There is no single self-verify command for this lab, because the proof is a live search in your SIEM’s own interface. The tutor will spot-check by asking you to retrieve a specific event: “show me the search that finds the Sysmon process-creation event for the process you launched in Task 4, and tell me which parsed field you filtered on.” If you can drive your own SIEM to the answer, you own the setup.
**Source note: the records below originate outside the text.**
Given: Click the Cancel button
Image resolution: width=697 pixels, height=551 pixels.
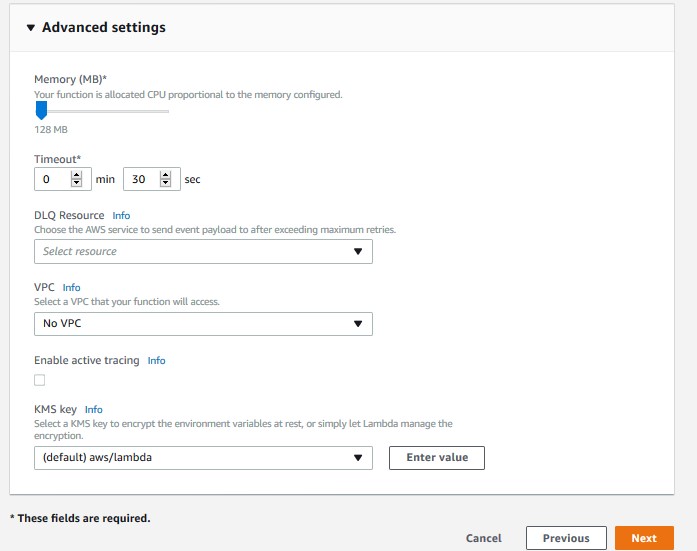Looking at the screenshot, I should tap(483, 538).
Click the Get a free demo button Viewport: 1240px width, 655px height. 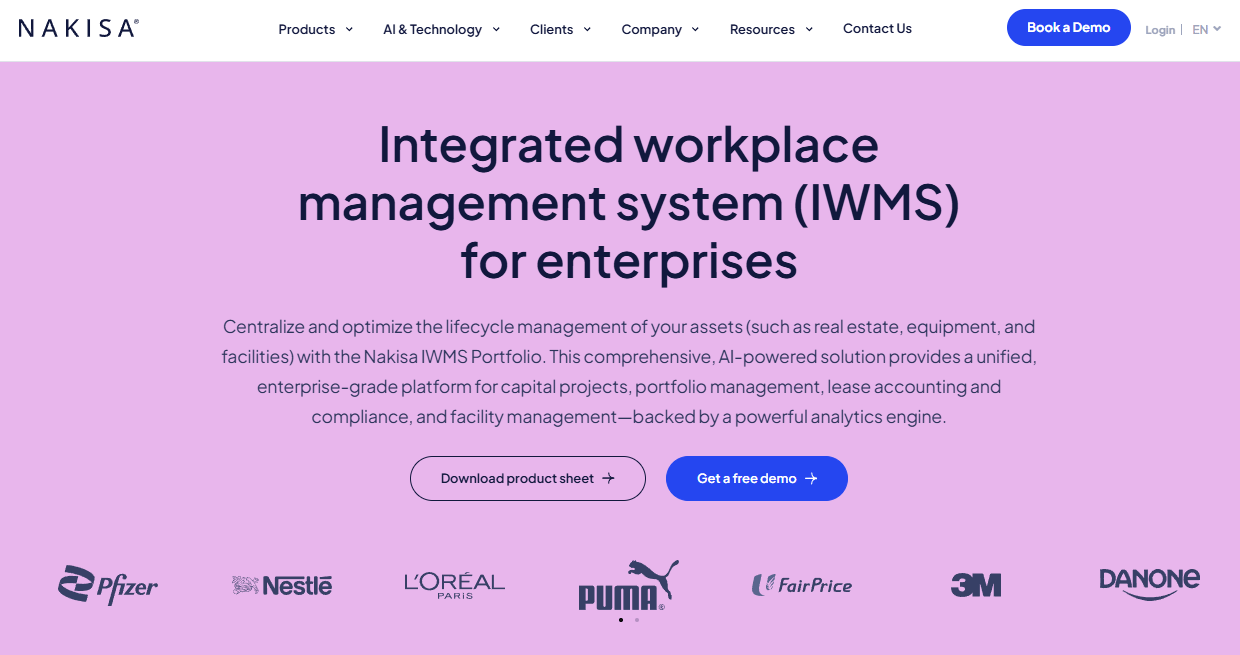(x=757, y=479)
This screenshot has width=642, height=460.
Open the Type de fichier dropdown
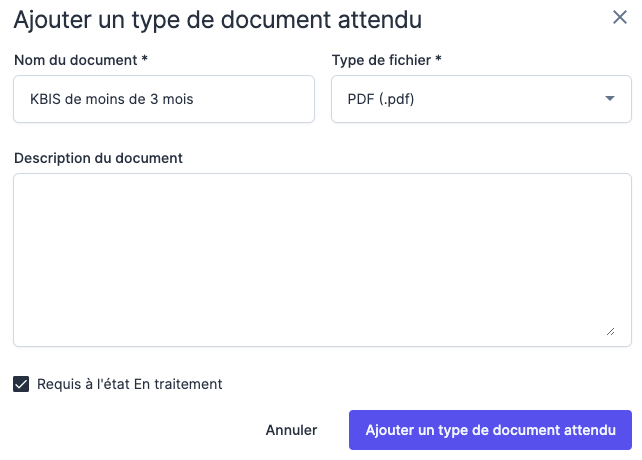(480, 99)
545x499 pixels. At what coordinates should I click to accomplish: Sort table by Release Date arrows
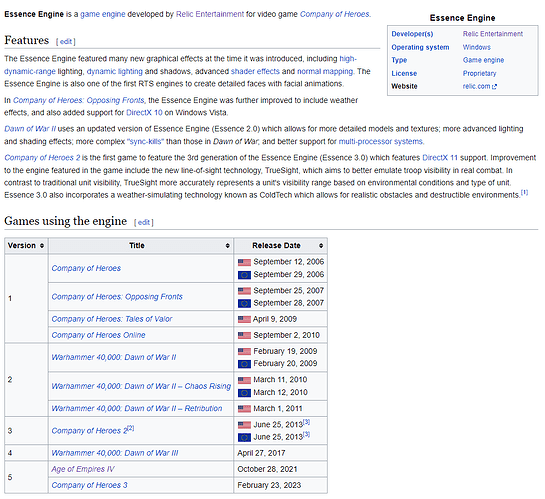point(321,246)
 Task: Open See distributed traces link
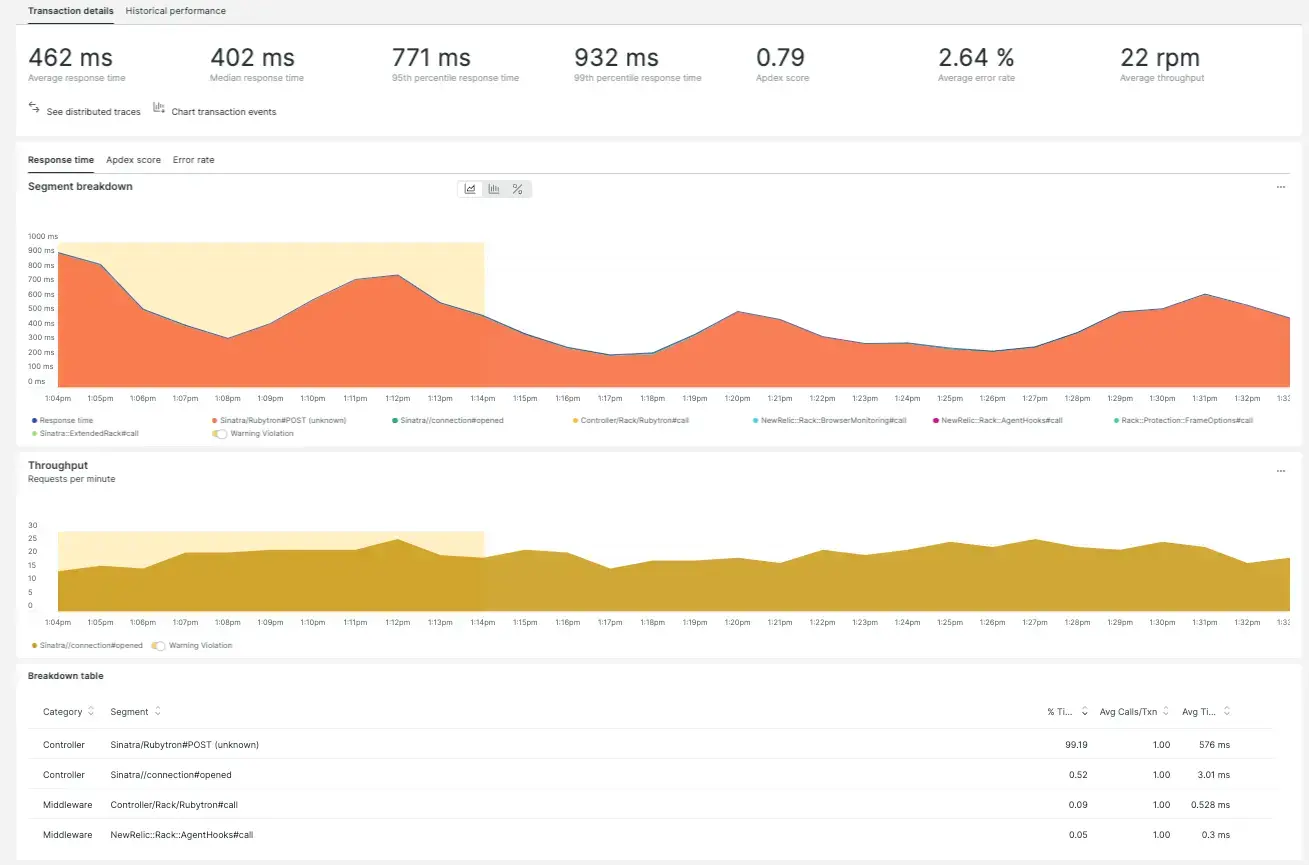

Self-explain: in one sentence, why does a log source that is “running” sometimes still fail to show up in the SIEM?

Stretch goals

  1. Add a third source: forward auth.log or journald from one of your Linux VMs and confirm SSH logon events arrive parsed.
  2. Build one saved dashboard panel (a count of logon failures over time) and explain what a spike on it would mean.
  3. Measure the rough daily volume of each source for a day, then revisit your Task 6 triage with real numbers instead of estimates.
  4. Snapshot the healthy SIEM VM, deliberately break one piece (stop the agent, or block the transport port), and practice diagnosing the “source not showing up” failure from scratch.

Troubleshooting

  • The SIEM VM runs out of memory or disk and fails like a config bug. Provision generously and watch resource usage before you blame the config. This is the single most common stumble in this lab.
  • A source does not show up. Check three things in order: the agent is actually running, a firewall is not dropping the transport, and the events are not arriving under field names or an index you are not searching.
  • Sysmon events arrive but parse into fields you did not expect. Field naming differs between the raw Windows channel and how the SIEM normalizes it. Note the actual field names now; in Lab 9.2 a Sigma rule that targets a field your SIEM does not produce will silently never fire.
  • Web logs arrive as one unparsed blob. The SIEM needs the correct decoder or parser for that access-log format. Check the product docs, or put a reverse proxy in front of the app for a cleaner log.
  • You are tempted to ingest everything because you can. Resist; Task 6 exists to make you choose. An over-stuffed SIEM is slow to search and expensive, and learning to say no to a log source is the skill.

Time budget breakdown

  • Task 1: 90 minutes
  • Task 2: 3 to 4 hours
  • Task 3: 3 to 4 hours
  • Task 4: 90 minutes (folded into Tasks 3 and 5; the staged search skill)
  • Task 5: 2 hours
  • Task 6: 90 minutes
  • Task 7: 90 minutes

Total: 12 to 14 hours. Infrastructure work overruns; budget across several sessions and snapshot the SIEM VM once it is healthy so a later mistake does not cost you the whole build.

Resources

  • The Wazuh documentation (deployment, agent enrolment, decoders and field extraction) or the Security Onion documentation (installation, the component services, importing and querying), depending on your choice. Primary source; follow it, do not follow a third-party blog.
  • The Microsoft documentation for the Windows Security audit events you are collecting (4624, 4625, 4688) and the Sysmon documentation for Event ID 1 fields (reinforcing Month 6). Note: 4688 carries the process command line only if you enabled command-line process auditing in Month 6 (it is off by default); confirm your own 4688 events contain the command line before you rely on that field, or use Sysmon Event ID 1, which carries it once the SwiftOnSecurity config is in place.
  • Your own Month 6 notebook entries on Sysmon and the SwiftOnSecurity config.
  • Your own Month 7 notes on the attack requests you crafted, so you can reproduce them as test traffic.